In this study, we observed a significant positive correlation between ABSI and diabetes, as demonstrated in Fig 2 and Table 2. Specifically, our results indicate that each unit increase in ABSI is associated with 42% to 66% higher odds of having diabetes, a finding consistently supported across various models adjusted for multiple variables. Moreover, when ABSI was categorized into quartiles, the highest quartile group were nearly 96% more likely to have diabetes compared to the lowest quartile group. These results underscore the potential of ABSI as an independent marker associated with diabetes. This finding is corroborated by other similar studies. For example, a study conducted in the Qatari population found that ABSI is a stronger predictor of diabetes risk compared to BMI, aligning with our results and highlighting the potential of ABSI as a disease risk indicator across different ethnicities and regions [29]. It is worth noting that a rural Chinese study also identified a significant association between ABSI and diabetes risk, although ABSI demonstrated relatively lower predictive accuracy compared to other anthropometric indices such as WHtR and BRI, with an AUC of 0.61 in both men and women [30]. In contrast, our study found a stronger association, with individuals in the highest ABSI quartile having a 96% higher odds of diabetes compared to those in the lowest quartile. While we did not perform a direct comparative analysis between ABSI and other indices in our cohort, the findings collectively suggest that ABSI is a relevant marker for diabetes risk in diverse populations. Additionally, two study involving a Japanese adult cohort, which utilized multivariable Cox regression analysis, also identified a correlation between ABSI and the risk of Type 2 diabetes [31,32]. These studies further demonstrated the stability of this association across different population subgroups through subgroup analysis, complementing our findings and indicating the universal applicability of ABSI as a tool for predicting disease risk [31,32]. In summary, despite variations in study design, sample populations, and statistical methods, there is broad support for the potential of ABSI as a predictor of diabetes risk.

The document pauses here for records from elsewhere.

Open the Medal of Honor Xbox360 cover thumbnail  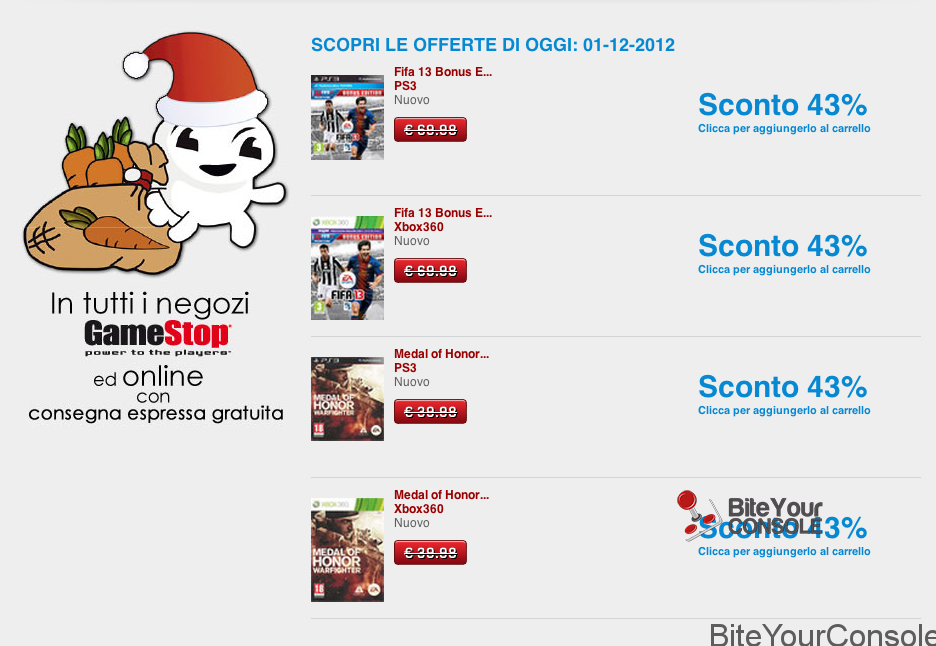(x=347, y=550)
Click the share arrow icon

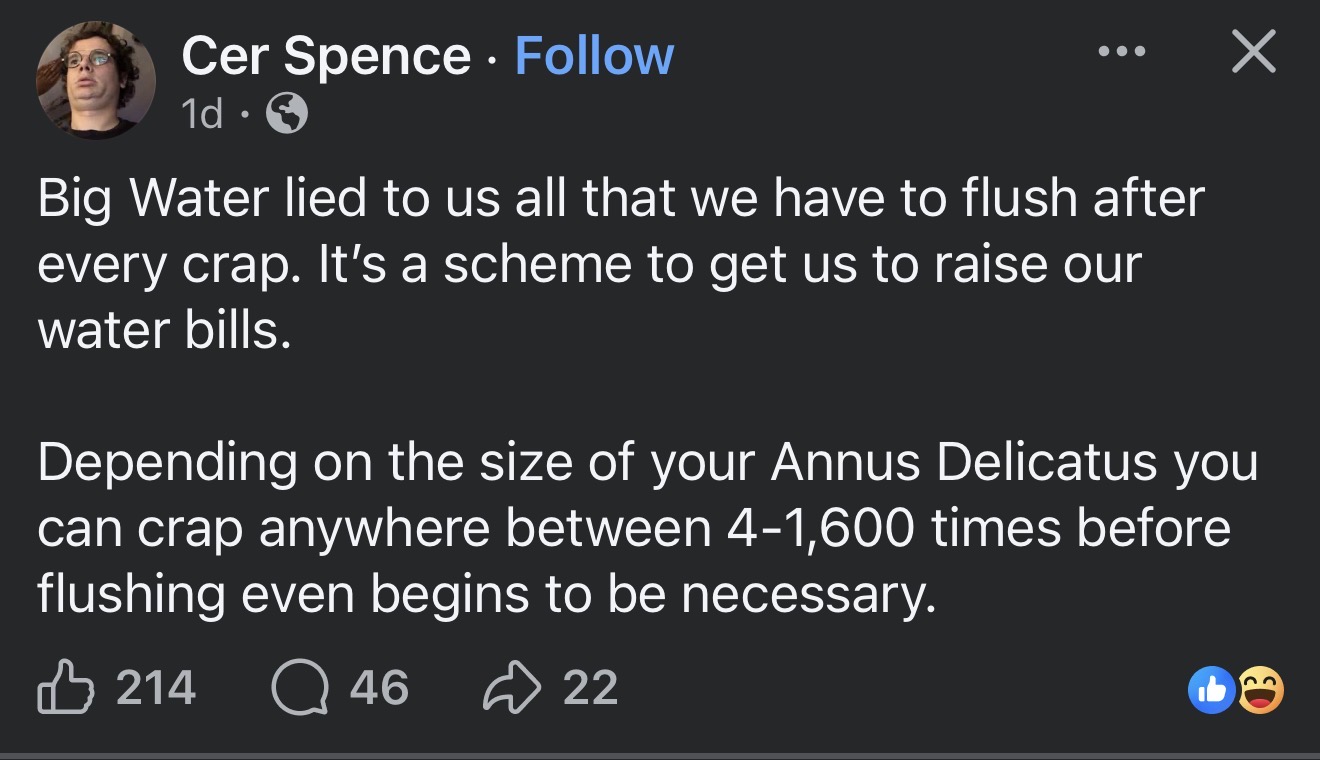(x=511, y=689)
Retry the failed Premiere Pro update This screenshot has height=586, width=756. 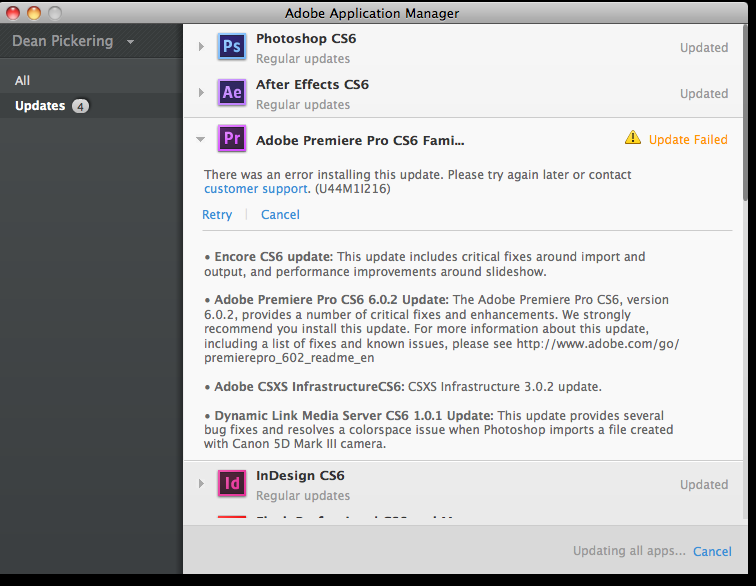click(217, 214)
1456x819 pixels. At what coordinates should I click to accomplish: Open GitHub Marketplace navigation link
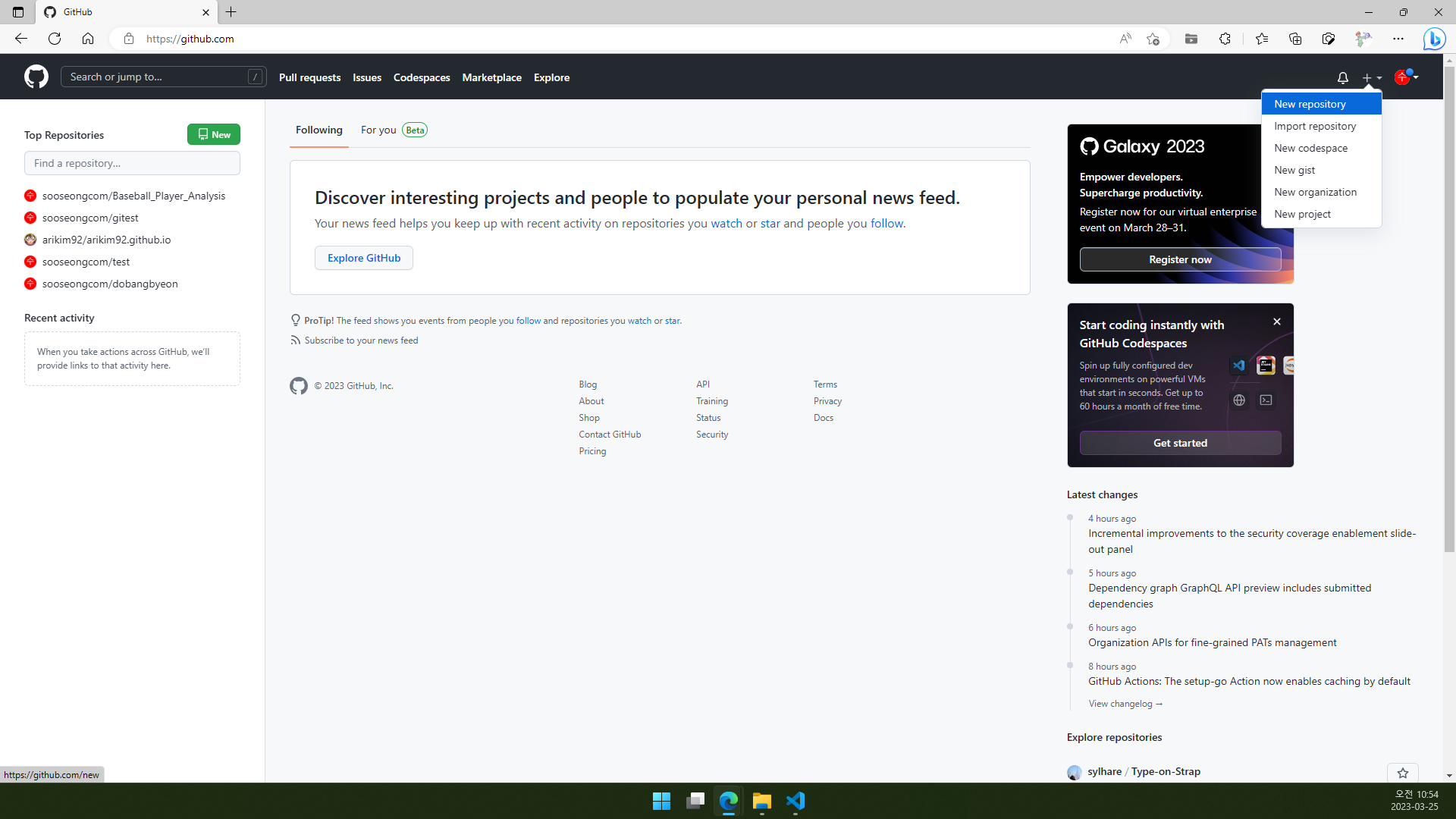tap(491, 77)
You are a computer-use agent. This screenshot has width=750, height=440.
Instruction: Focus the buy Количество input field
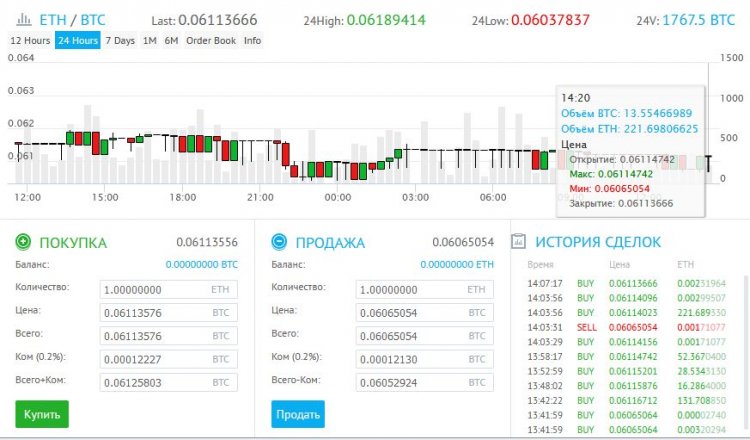(x=168, y=289)
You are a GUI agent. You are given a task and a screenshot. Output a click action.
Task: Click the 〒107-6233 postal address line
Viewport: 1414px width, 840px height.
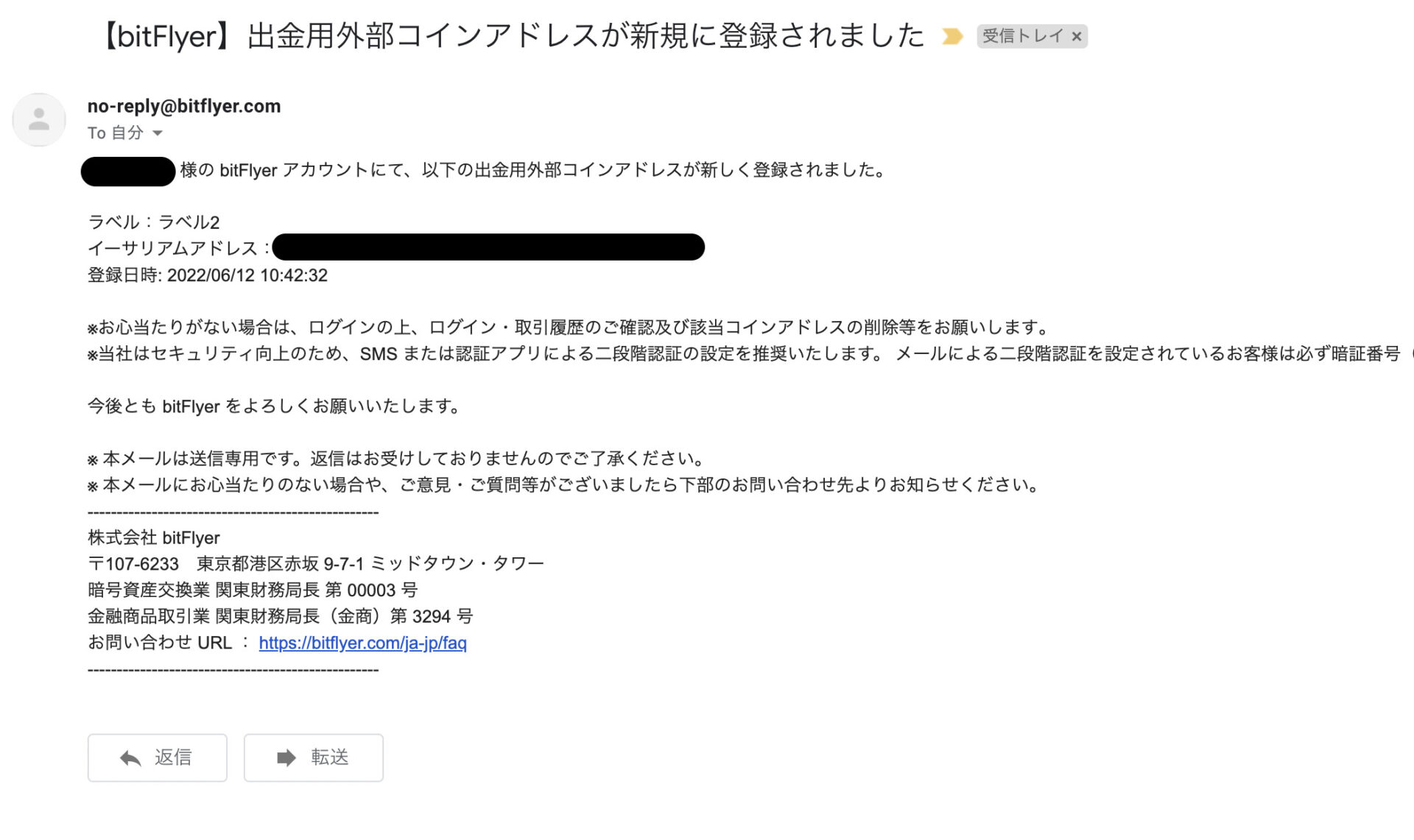coord(316,564)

ABSI, as a body shape index, is unique in that it combines height, weight, and WC, particularly emphasizing the ratio of WC to other body measurements, thus more accurately reflecting central obesity [16,26]. Central obesity is widely recognized as one of the primary drivers of insulin resistance, a key physiological process in the development of Type 2 diabetes [33]. Specifically, central obesity is associated with the accumulation of abdominal fat, a type of fat characterized by a high rate of fatty acid turnover, which can interfere with insulin signaling pathways through various mechanisms [34–36]. Free fatty acids released by abdominal adipocytes can directly inhibit insulin-mediated glucose uptake and increase hepatic glucose production, thereby reducing systemic insulin sensitivity [36,37]. Additionally, abdominal adipose tissue serves not merely as a storage site for energy but also functions as an active endocrine organ [38–41]. It is capable of secreting various inflammatory mediators, including tumor necrosis factor-alpha (TNF-α) and interleukin-6 (IL-6) [38–41]. These cytokines can activate inflammatory signaling pathways, further exacerbating insulin resistance [38–41]. Moreover, these factors may also impact the functionality of pancreatic β-cells, accelerating the progression of diabetes [38–41]. Lastly, central obesity is associated with hormonal dysregulation in adipose tissue, such as imbalances in leptin and adiponectin [42–44]. Leptin is typically associated with increased fat storage, and in central obesity, leptin resistance may occur, diminishing its effect on suppressing appetite and potentially disrupting insulin signaling [42]. Simultaneously, a reduction in adiponectin is associated with increased insulin resistance [43,44]. Given that ABSI specifically measures body shape variables related to central obesity, it holds significant potential as a critical predictor of the risk for Type 2 diabetes. It should be noted that the proposed mechanisms involving lifestyle factors and clinical characteristics are based on findings from previous studies and were not directly assessed in our analysis.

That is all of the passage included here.